Problem to solve:
Below are some records. How many of their lines contain the string "agent"? Give the number only.

Information supplied:
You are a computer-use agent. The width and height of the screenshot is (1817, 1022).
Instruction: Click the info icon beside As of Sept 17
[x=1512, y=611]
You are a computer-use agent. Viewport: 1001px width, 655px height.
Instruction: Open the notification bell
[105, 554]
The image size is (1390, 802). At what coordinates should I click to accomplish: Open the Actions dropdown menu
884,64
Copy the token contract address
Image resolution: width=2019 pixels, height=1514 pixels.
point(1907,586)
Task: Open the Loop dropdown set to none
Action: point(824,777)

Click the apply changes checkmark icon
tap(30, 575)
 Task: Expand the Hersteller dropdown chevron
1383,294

Problem solution:
2